Records for locating items:
○ ○ ○
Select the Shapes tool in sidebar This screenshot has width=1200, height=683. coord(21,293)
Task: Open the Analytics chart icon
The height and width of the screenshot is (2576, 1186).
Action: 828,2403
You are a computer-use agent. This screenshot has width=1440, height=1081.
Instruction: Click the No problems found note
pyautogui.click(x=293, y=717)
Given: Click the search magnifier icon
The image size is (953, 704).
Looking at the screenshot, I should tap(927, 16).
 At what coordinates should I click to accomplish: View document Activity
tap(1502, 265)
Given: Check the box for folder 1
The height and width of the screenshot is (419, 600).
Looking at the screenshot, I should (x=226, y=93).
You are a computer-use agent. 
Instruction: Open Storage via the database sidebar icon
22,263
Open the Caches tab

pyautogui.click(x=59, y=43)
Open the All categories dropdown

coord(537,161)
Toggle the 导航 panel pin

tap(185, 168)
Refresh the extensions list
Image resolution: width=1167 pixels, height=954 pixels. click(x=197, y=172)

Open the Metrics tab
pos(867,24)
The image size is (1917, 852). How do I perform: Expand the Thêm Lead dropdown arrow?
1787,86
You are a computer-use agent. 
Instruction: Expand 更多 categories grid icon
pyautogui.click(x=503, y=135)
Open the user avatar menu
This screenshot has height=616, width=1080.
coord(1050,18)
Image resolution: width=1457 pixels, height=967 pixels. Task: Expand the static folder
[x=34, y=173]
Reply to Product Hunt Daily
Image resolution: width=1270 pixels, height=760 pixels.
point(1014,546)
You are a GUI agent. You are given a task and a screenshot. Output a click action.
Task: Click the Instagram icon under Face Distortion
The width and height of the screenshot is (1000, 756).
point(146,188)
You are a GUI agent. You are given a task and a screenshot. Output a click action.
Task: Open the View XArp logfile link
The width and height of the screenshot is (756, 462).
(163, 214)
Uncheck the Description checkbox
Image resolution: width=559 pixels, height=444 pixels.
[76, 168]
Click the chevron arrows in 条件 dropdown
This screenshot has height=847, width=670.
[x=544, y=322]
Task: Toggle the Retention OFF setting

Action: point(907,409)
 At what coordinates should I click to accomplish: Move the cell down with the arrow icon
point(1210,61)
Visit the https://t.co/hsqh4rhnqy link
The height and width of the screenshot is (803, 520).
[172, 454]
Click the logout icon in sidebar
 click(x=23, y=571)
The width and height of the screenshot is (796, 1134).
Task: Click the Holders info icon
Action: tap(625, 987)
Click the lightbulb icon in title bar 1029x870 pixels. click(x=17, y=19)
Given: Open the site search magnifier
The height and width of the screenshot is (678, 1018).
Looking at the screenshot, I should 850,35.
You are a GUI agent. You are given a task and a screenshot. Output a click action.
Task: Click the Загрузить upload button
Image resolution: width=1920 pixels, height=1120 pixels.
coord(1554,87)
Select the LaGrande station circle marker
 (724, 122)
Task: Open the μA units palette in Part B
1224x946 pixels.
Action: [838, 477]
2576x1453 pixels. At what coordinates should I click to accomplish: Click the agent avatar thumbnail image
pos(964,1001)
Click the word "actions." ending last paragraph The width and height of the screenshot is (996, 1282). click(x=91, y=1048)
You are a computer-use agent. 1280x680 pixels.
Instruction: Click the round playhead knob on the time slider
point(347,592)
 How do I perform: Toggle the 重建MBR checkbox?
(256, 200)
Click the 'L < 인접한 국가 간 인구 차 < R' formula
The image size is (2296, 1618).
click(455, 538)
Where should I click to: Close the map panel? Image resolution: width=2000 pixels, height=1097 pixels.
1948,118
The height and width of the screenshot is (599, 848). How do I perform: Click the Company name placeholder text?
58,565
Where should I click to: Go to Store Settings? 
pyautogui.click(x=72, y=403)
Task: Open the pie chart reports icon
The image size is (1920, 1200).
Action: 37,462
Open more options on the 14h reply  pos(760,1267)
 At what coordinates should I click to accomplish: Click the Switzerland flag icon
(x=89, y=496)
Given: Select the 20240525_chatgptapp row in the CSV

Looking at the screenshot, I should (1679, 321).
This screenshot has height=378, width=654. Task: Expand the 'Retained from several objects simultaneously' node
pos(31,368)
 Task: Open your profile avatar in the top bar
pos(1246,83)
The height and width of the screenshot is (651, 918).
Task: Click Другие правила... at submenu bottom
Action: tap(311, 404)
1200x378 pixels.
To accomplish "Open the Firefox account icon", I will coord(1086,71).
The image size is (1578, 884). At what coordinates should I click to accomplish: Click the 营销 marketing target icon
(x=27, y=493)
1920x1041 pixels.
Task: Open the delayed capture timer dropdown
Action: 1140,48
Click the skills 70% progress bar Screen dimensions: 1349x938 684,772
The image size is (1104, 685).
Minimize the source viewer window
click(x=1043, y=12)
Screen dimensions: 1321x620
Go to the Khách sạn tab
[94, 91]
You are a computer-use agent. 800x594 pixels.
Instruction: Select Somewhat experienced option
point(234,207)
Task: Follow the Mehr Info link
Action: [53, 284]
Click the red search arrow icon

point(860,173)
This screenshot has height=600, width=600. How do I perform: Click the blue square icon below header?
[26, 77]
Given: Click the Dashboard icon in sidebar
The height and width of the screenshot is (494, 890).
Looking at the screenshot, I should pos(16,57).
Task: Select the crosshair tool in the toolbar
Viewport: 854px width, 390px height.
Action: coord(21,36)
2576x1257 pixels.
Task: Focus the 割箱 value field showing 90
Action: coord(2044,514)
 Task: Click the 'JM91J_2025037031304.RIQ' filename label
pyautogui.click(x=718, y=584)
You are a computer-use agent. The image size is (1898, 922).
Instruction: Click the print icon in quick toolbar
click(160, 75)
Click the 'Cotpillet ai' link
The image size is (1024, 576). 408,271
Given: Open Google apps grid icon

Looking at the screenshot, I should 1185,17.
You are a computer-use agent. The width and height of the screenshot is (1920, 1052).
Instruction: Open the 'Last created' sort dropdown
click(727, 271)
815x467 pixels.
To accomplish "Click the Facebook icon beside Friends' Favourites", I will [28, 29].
○ ○ ○
Short problem:
Reproduce all of the material above line for line, without altering anything.

Exercise output:
Select the Shapes tool in sidebar This screenshot has width=1200, height=683. coord(21,293)
Task: Open the Analytics chart icon
The height and width of the screenshot is (2576, 1186).
Action: 828,2403
You are a computer-use agent. This screenshot has width=1440, height=1081.
Instruction: Click the No problems found note
pyautogui.click(x=293, y=717)
Given: Click the search magnifier icon
The image size is (953, 704).
Looking at the screenshot, I should tap(927, 16).
 At what coordinates should I click to accomplish: View document Activity
tap(1502, 265)
Given: Check the box for folder 1
The height and width of the screenshot is (419, 600).
Looking at the screenshot, I should (x=226, y=93).
You are a computer-use agent. 
Instruction: Open Storage via the database sidebar icon
22,263
Open the Caches tab

pyautogui.click(x=59, y=43)
Open the All categories dropdown

coord(537,161)
Toggle the 导航 panel pin

tap(185, 168)
Refresh the extensions list
Image resolution: width=1167 pixels, height=954 pixels. click(x=197, y=172)

Open the Metrics tab
pos(867,24)
The image size is (1917, 852). How do I perform: Expand the Thêm Lead dropdown arrow?
1787,86
You are a computer-use agent. 
Instruction: Expand 更多 categories grid icon
pyautogui.click(x=503, y=135)
Open the user avatar menu
This screenshot has height=616, width=1080.
coord(1050,18)
Image resolution: width=1457 pixels, height=967 pixels. Task: Expand the static folder
[x=34, y=173]
Reply to Product Hunt Daily
Image resolution: width=1270 pixels, height=760 pixels.
point(1014,546)
You are a GUI agent. You are given a task and a screenshot. Output a click action.
Task: Click the Instagram icon under Face Distortion
The width and height of the screenshot is (1000, 756).
point(146,188)
You are a GUI agent. You are given a task and a screenshot. Output a click action.
Task: Open the View XArp logfile link
The width and height of the screenshot is (756, 462).
(163, 214)
Uncheck the Description checkbox
Image resolution: width=559 pixels, height=444 pixels.
[76, 168]
Click the chevron arrows in 条件 dropdown
This screenshot has height=847, width=670.
[x=544, y=322]
Task: Toggle the Retention OFF setting

Action: point(907,409)
 At what coordinates should I click to accomplish: Move the cell down with the arrow icon
point(1210,61)
Visit the https://t.co/hsqh4rhnqy link
The height and width of the screenshot is (803, 520).
[172, 454]
Click the logout icon in sidebar
 click(x=23, y=571)
The width and height of the screenshot is (796, 1134).
Task: Click the Holders info icon
Action: tap(625, 987)
Click the lightbulb icon in title bar 1029x870 pixels. click(x=17, y=19)
Given: Open the site search magnifier
The height and width of the screenshot is (678, 1018).
Looking at the screenshot, I should 850,35.
You are a GUI agent. You are given a task and a screenshot. Output a click action.
Task: Click the Загрузить upload button
Image resolution: width=1920 pixels, height=1120 pixels.
coord(1554,87)
Select the LaGrande station circle marker
 (724, 122)
Task: Open the μA units palette in Part B
1224x946 pixels.
Action: [838, 477]
2576x1453 pixels. At what coordinates should I click to accomplish: Click the agent avatar thumbnail image
pos(964,1001)
Click the word "actions." ending last paragraph The width and height of the screenshot is (996, 1282). click(x=91, y=1048)
You are a computer-use agent. 1280x680 pixels.
Instruction: Click the round playhead knob on the time slider
point(347,592)
 How do I perform: Toggle the 重建MBR checkbox?
(256, 200)
Click the 'L < 인접한 국가 간 인구 차 < R' formula
The image size is (2296, 1618).
click(455, 538)
Where should I click to: Close the map panel? Image resolution: width=2000 pixels, height=1097 pixels.
1948,118
The height and width of the screenshot is (599, 848). How do I perform: Click the Company name placeholder text?
58,565
Where should I click to: Go to Store Settings? 
pyautogui.click(x=72, y=403)
Task: Open the pie chart reports icon
The image size is (1920, 1200).
Action: 37,462
Open more options on the 14h reply  pos(760,1267)
 At what coordinates should I click to accomplish: Click the Switzerland flag icon
(x=89, y=496)
Given: Select the 20240525_chatgptapp row in the CSV

Looking at the screenshot, I should (1679, 321).
This screenshot has height=378, width=654. Task: Expand the 'Retained from several objects simultaneously' node
pos(31,368)
 Task: Open your profile avatar in the top bar
pos(1246,83)
The height and width of the screenshot is (651, 918).
Task: Click Другие правила... at submenu bottom
Action: tap(311, 404)
1200x378 pixels.
To accomplish "Open the Firefox account icon", I will coord(1086,71).
The image size is (1578, 884). At what coordinates should I click to accomplish: Click the 营销 marketing target icon
(x=27, y=493)
1920x1041 pixels.
Task: Open the delayed capture timer dropdown
Action: 1140,48
Click the skills 70% progress bar Screen dimensions: 1349x938 684,772
The image size is (1104, 685).
Minimize the source viewer window
click(x=1043, y=12)
Screen dimensions: 1321x620
Go to the Khách sạn tab
[94, 91]
You are a computer-use agent. 800x594 pixels.
Instruction: Select Somewhat experienced option
point(234,207)
Task: Follow the Mehr Info link
Action: [53, 284]
Click the red search arrow icon

point(860,173)
This screenshot has height=600, width=600. How do I perform: Click the blue square icon below header?
[26, 77]
Given: Click the Dashboard icon in sidebar
The height and width of the screenshot is (494, 890).
Looking at the screenshot, I should pos(16,57).
Task: Select the crosshair tool in the toolbar
Viewport: 854px width, 390px height.
Action: coord(21,36)
2576x1257 pixels.
Task: Focus the 割箱 value field showing 90
Action: coord(2044,514)
 Task: Click the 'JM91J_2025037031304.RIQ' filename label
pyautogui.click(x=718, y=584)
You are a computer-use agent. The image size is (1898, 922).
Instruction: Click the print icon in quick toolbar
click(160, 75)
Click the 'Cotpillet ai' link
The image size is (1024, 576). 408,271
Given: Open Google apps grid icon

Looking at the screenshot, I should 1185,17.
You are a computer-use agent. The width and height of the screenshot is (1920, 1052).
Instruction: Open the 'Last created' sort dropdown
click(727, 271)
815x467 pixels.
To accomplish "Click the Facebook icon beside Friends' Favourites", I will [28, 29].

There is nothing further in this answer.